Me despierta el ruido de la lluvia. Miro la hora: está por amanecer. Desayuno solo. Mi papá me dejó la comida en la mesa. También hay una foto: la observo con la escasa luz. ¿Qué hace esto aquí?, me pregunto, y con rapidez viene a mi memoria lo que dijo ayer mi padre: «Viajaremos allá apenas me desocupe, mijo». Es una masa oscura que intenta tocar el cielo, me digo, y leo lo que dice al reverso: «volcán Sumaco». La foto ha sido tomada de muy cerca: el Sumaco separa en dos el horizonte.

Es mi primera mañana en el Coca.

No me importa mojarme, salgo y camino hasta el borde del río: por aquí es angosto y aguas abajo se ensancha. Del otro lado está el bosque. La corta distancia me incita a cruzar, pero no tengo bote. Desde donde estoy veo uno: flota amarrado a una estaca de un patio vecino.

Voy con los vecinos. Tienen una casa pequeña. Llamo a la puerta con insistencia, tal vez no me escuchan por la lluvia. Al fin se abre y se asoma una chica que podría ser de mi edad, dieciséis. Me ve de pies a cabeza antes de invitarme a pasar para que no me moje más. Se sienta en una mesa y comienza a armar unos collares. Me quedo en silencio un rato. El lugar es sencillo: una pequeña cocina, una sala con un sillón y al fondo un par de habitaciones.

Al cabo de unos minutos le pregunto con quién vive. Me devuelve una mirada extrañada. Me intimidan sus grandes ojos verdes. «Con mi padre, está trabajando ahora», responde. Yo le comento que mi padre también pasa ocupado, trabaja en una empresa petrolera. Me cuenta que el suyo hace excursiones turísticas a la selva, conoce bien estas tierras. ¿Cómo se llama aquel río?, consulto señalando por la ventana. «Payamino», contesta.

Continúo haciéndole conversación. Al inicio se muestra irritada por tantas preguntas, luego empiezo a agradarle. Descubro que ella y su padre son los únicos de su familia en el Coca, el resto viven lejos. El bote que está afuera lo usa ella cuando quiere. Pregunto si puede darme un recorrido por el río. Me sonríe.
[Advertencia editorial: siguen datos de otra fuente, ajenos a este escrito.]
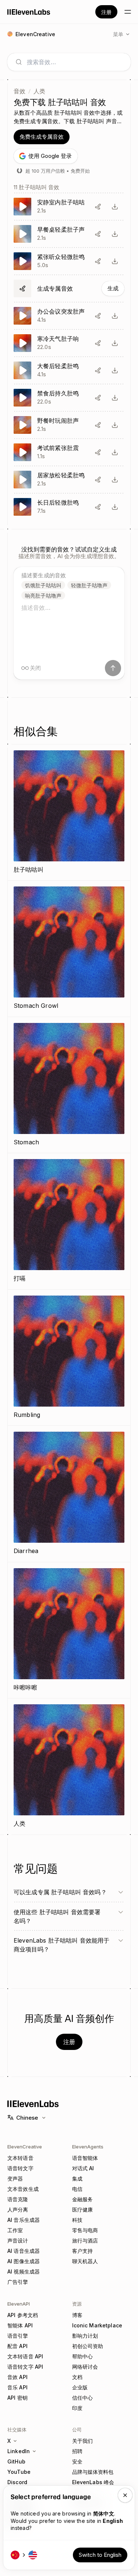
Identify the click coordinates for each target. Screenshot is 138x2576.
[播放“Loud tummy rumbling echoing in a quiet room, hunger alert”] (69, 206)
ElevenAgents (87, 2147)
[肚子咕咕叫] (69, 812)
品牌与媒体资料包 (93, 2472)
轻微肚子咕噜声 (89, 585)
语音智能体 (85, 2158)
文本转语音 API (25, 2356)
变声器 (15, 2178)
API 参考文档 (22, 2315)
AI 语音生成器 (23, 2251)
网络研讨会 (85, 2367)
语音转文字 (20, 2168)
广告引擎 (17, 2282)
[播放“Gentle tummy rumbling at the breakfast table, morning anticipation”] (69, 234)
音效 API (17, 2377)
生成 (112, 288)
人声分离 (17, 2209)
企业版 (80, 2387)
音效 (19, 91)
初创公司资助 (87, 2346)
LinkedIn (18, 2451)
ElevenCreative (24, 2147)
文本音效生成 (23, 2189)
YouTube (19, 2472)
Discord (17, 2482)
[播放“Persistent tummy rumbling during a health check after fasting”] (69, 397)
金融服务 (82, 2199)
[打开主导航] (127, 11)
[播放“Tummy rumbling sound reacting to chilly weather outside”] (69, 343)
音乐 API (17, 2387)
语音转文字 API (25, 2367)
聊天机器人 (85, 2261)
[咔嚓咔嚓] (69, 1630)
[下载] (114, 206)
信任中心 (82, 2398)
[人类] (69, 1766)
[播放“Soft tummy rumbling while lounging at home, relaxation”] (69, 479)
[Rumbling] (69, 1358)
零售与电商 (85, 2230)
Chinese (27, 2117)
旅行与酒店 (85, 2240)
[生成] (69, 288)
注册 (106, 12)
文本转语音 (20, 2158)
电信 (77, 2189)
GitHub (16, 2461)
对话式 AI (83, 2168)
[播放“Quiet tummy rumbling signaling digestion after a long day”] (69, 507)
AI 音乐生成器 (23, 2220)
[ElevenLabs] (29, 11)
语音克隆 (17, 2199)
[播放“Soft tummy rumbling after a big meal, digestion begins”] (69, 370)
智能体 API (20, 2325)
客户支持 (82, 2251)
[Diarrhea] (69, 1494)
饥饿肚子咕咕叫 (43, 585)
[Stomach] (69, 1085)
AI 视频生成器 (23, 2271)
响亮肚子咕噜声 (43, 595)
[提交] (113, 668)
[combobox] (75, 62)
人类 (39, 91)
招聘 (77, 2451)
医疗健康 (82, 2209)
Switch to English (100, 2554)
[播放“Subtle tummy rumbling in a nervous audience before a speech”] (69, 261)
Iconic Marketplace (97, 2325)
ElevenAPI (18, 2304)
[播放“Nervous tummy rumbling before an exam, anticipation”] (69, 452)
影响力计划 (85, 2336)
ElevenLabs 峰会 (93, 2482)
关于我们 (82, 2441)
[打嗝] (69, 1221)
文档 (77, 2377)
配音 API (17, 2346)
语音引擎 (17, 2336)
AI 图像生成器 (23, 2261)
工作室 (15, 2230)
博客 (77, 2315)
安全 (77, 2461)
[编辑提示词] (98, 206)
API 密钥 (17, 2398)
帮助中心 (82, 2356)
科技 (77, 2220)
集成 (77, 2178)
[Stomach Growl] (69, 949)
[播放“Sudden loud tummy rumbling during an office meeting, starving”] (69, 315)
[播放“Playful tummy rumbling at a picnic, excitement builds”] (69, 425)
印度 (77, 2408)
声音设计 (17, 2240)
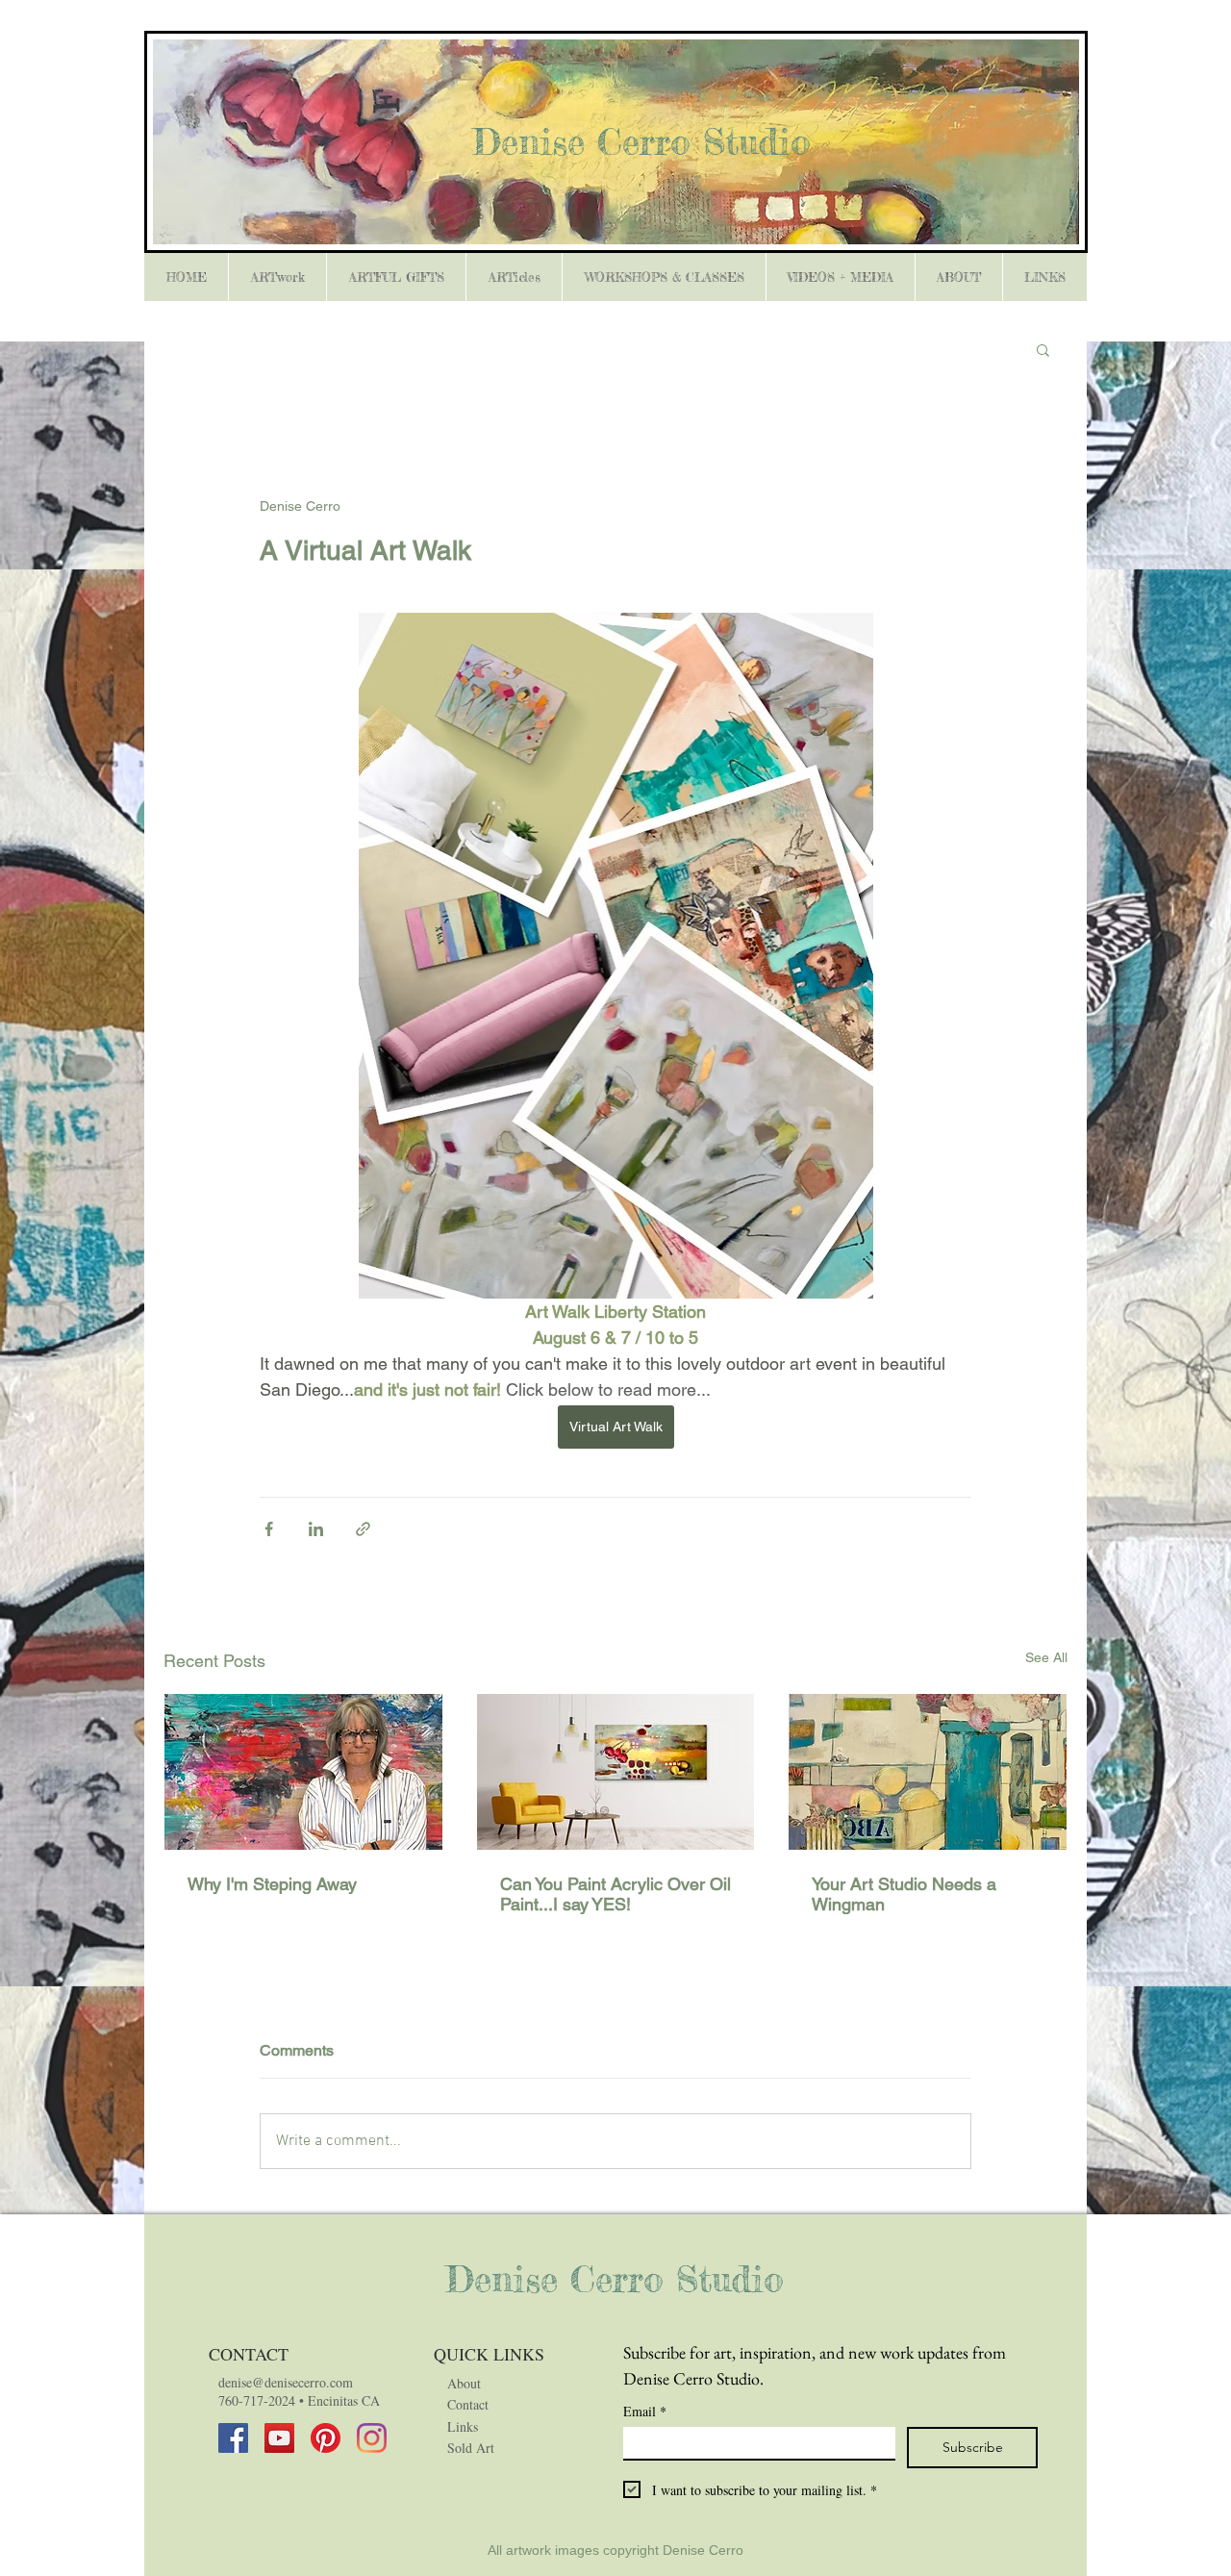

Subimos al bote ayudándonos con un tablón. La lluvia ha cesado. Le digo mi nombre: Víctor. Ella piensa un poco antes de darme el suyo: Susana.

Las viviendas quedan atrás.

Vamos callados, nada más se oye el ronroneo del motor. Me sorprende el río Napo; si no fuera por el largo puente que me recuerda su conexión con la ciudad, creería que es una vena al descubierto de un gigante amazónico, y que la tierra y vegetación son la carne.

Consulto con mi nueva amiga si podemos bajarnos en algún punto y recorrer la selva. Me dice que podemos hacerlo mañana: la ropa que cargamos hoy no es la apropiada.

Me conformo con observar el follaje y soñar con lo que hay detrás, siento una mezcla de miedo y emoción.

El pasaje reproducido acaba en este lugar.